Records
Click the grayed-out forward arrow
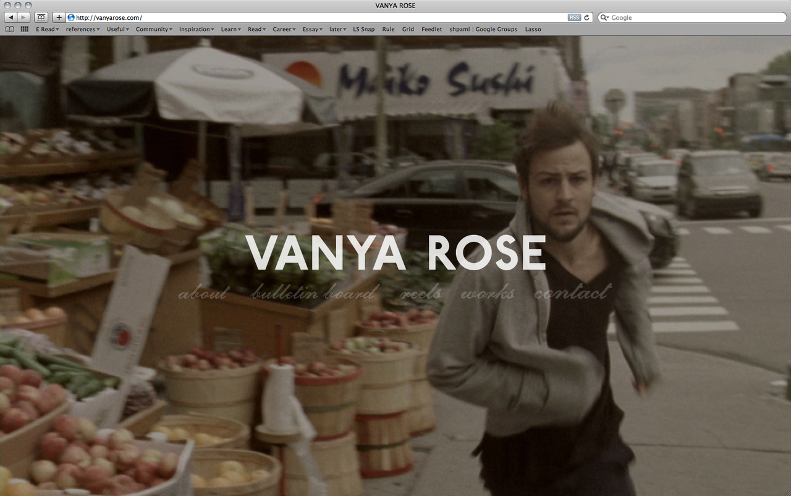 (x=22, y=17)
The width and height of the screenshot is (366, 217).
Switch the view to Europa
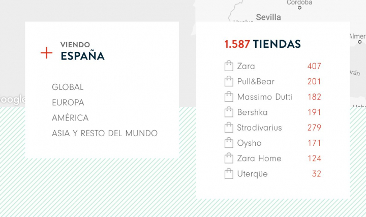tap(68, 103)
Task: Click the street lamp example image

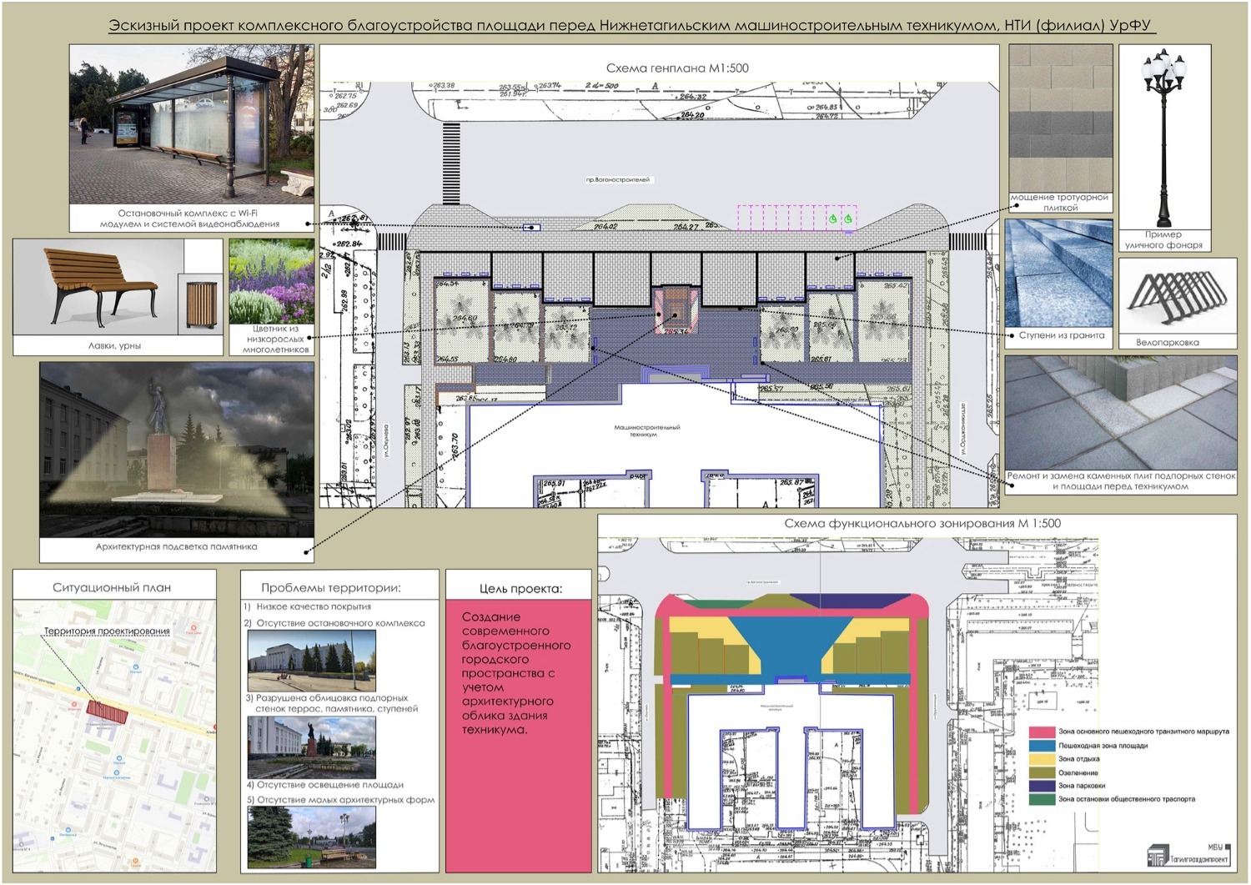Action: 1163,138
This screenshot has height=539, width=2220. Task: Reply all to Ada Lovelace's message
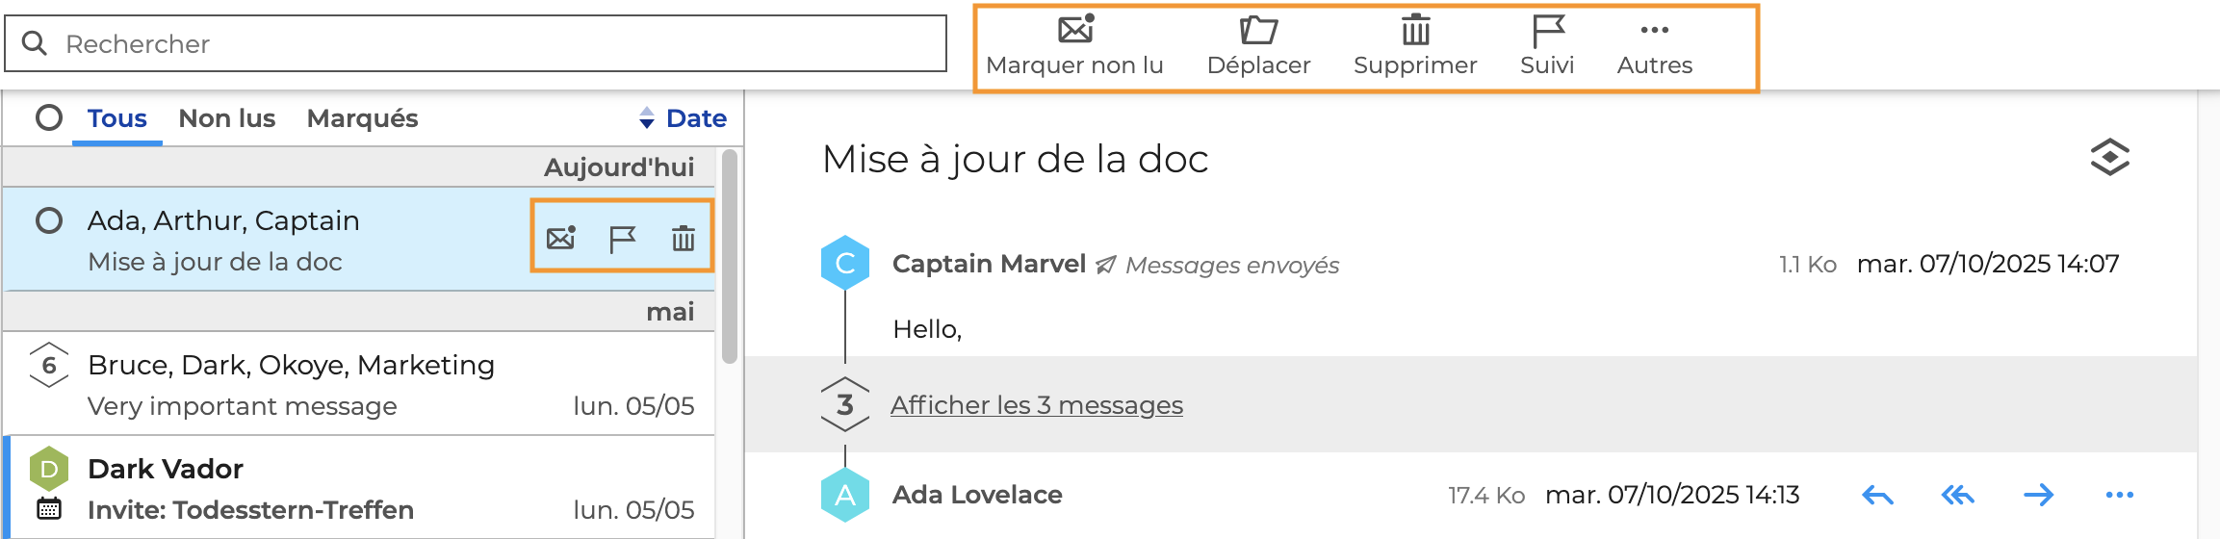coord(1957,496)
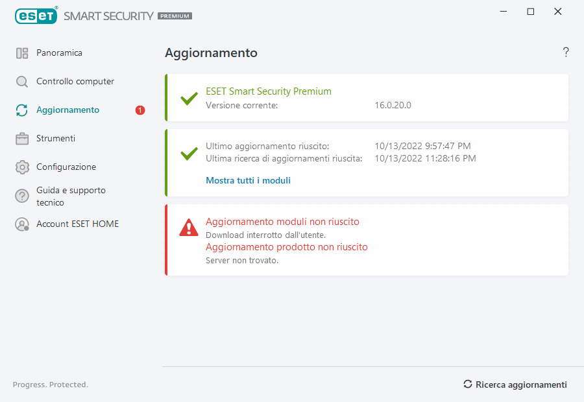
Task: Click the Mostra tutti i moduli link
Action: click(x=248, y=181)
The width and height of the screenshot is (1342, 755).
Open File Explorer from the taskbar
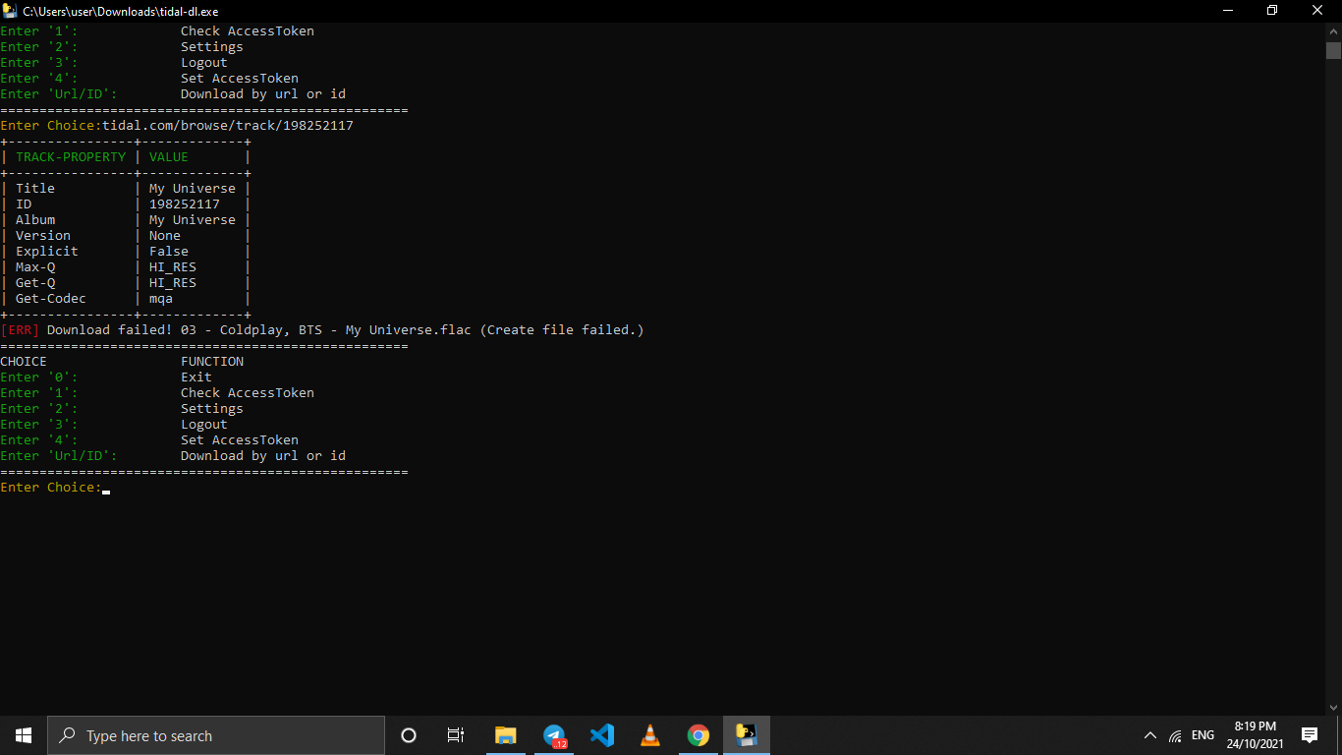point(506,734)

Task
Nothing should be printed except the lines from the one with "This screenshot has" through the last line of the listing above, both ends included; please drop the pictures.

Your solution
This screenshot has height=539, width=2220. Task: Reply all to Ada Lovelace's message
coord(1957,496)
Task: Click the Mostra tutti i moduli link
Action: click(x=248, y=181)
The width and height of the screenshot is (1342, 755).
Open File Explorer from the taskbar
point(506,734)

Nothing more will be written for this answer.